#### About this exercise
Repeat only the lines from the one containing "Increase steps value with right arrow" to the final line below, exactly as they read, and leave every picture out.

Stored data entries
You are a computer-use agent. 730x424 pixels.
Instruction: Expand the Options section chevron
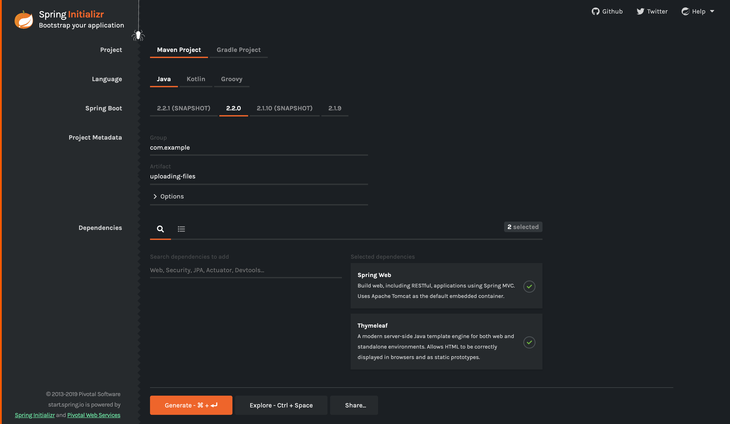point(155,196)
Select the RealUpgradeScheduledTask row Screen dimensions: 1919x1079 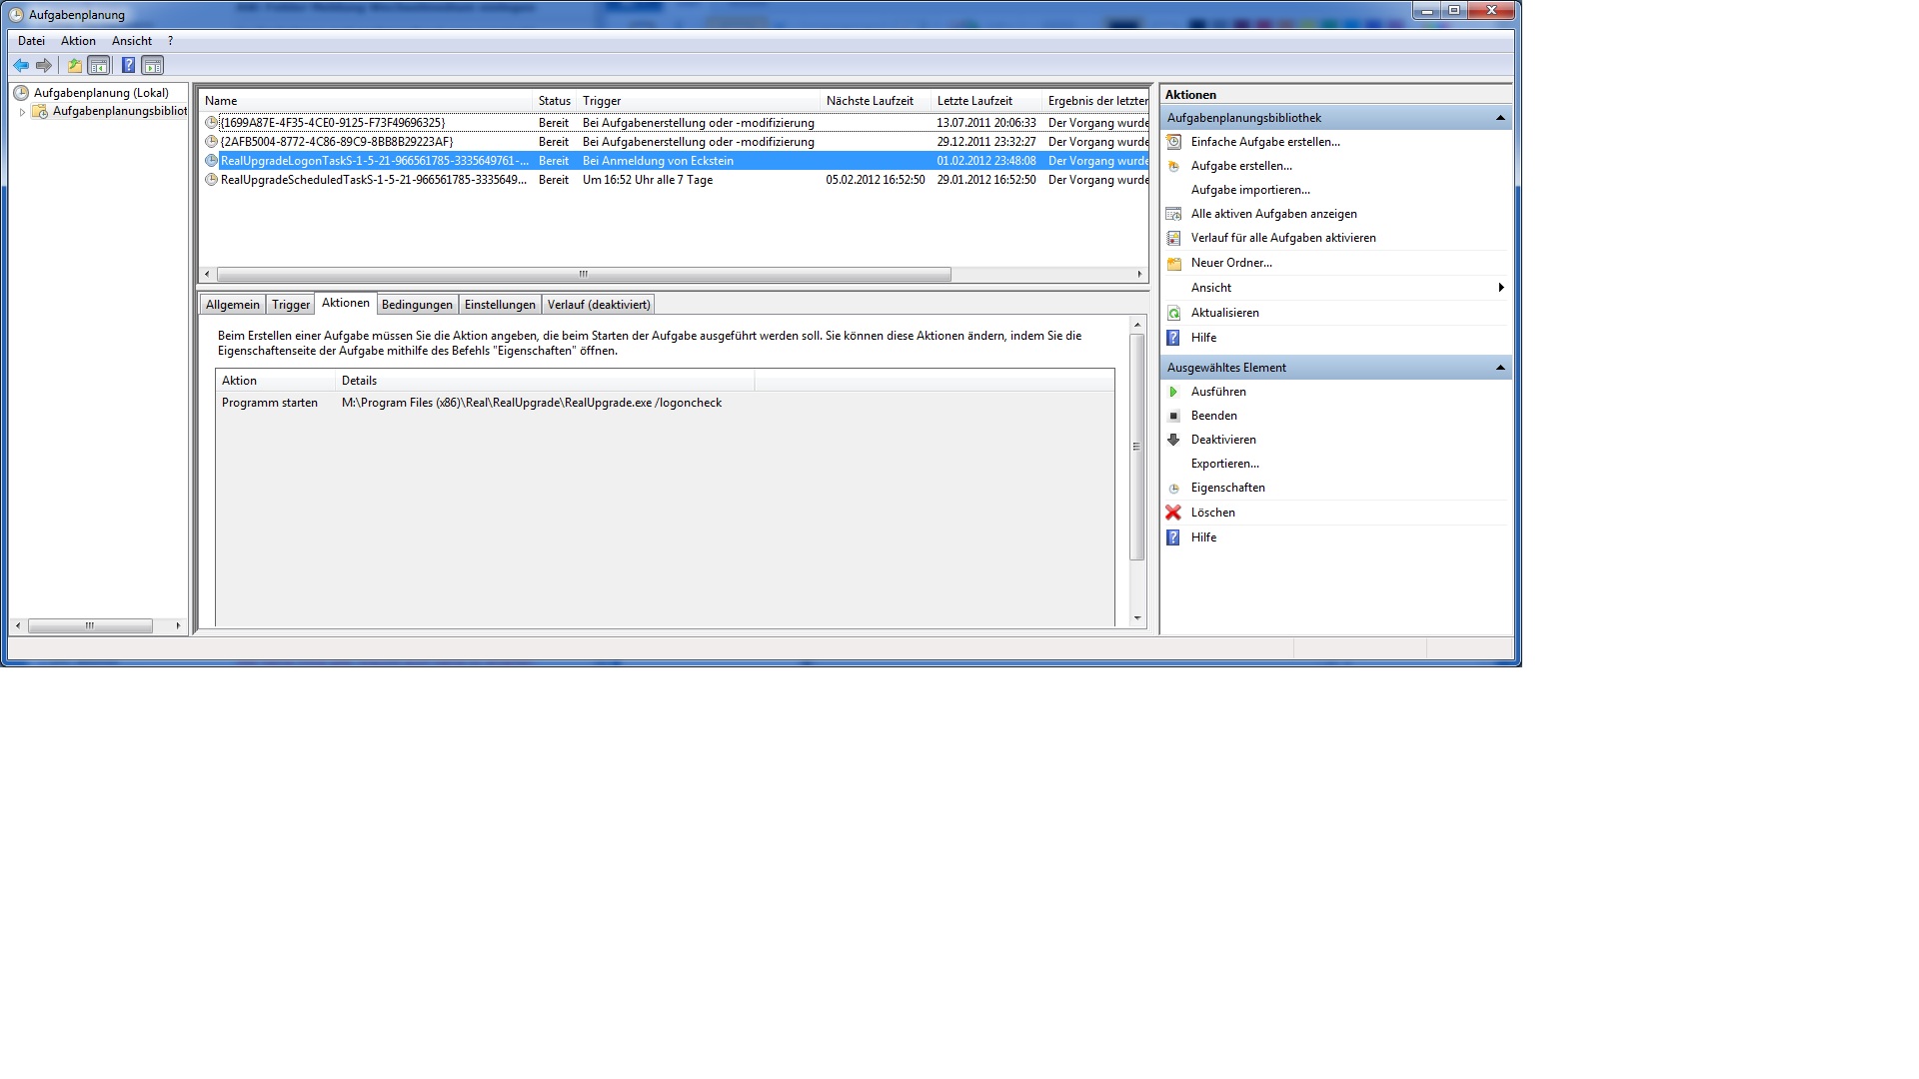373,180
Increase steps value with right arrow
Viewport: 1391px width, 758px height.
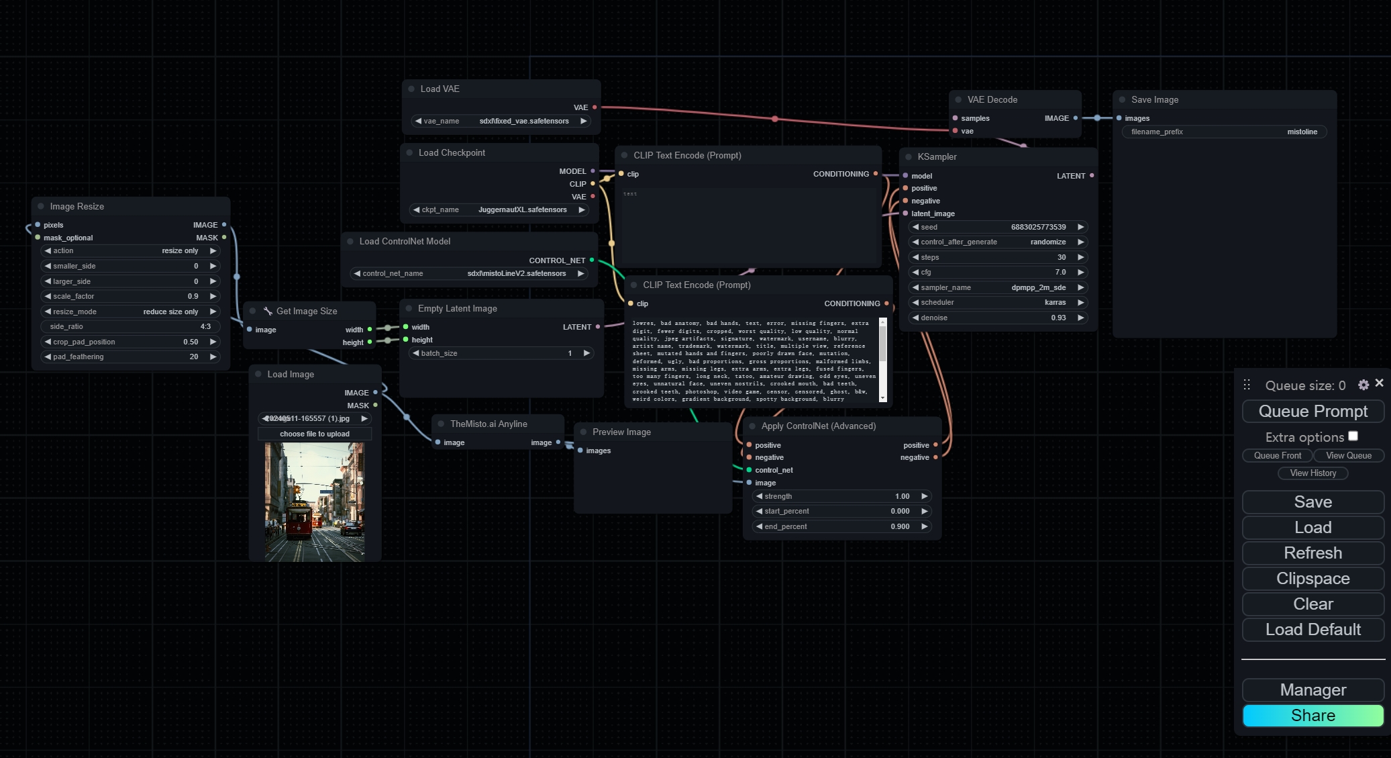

#### Response
Increase steps value with right arrow
Viewport: 1391px width, 758px height.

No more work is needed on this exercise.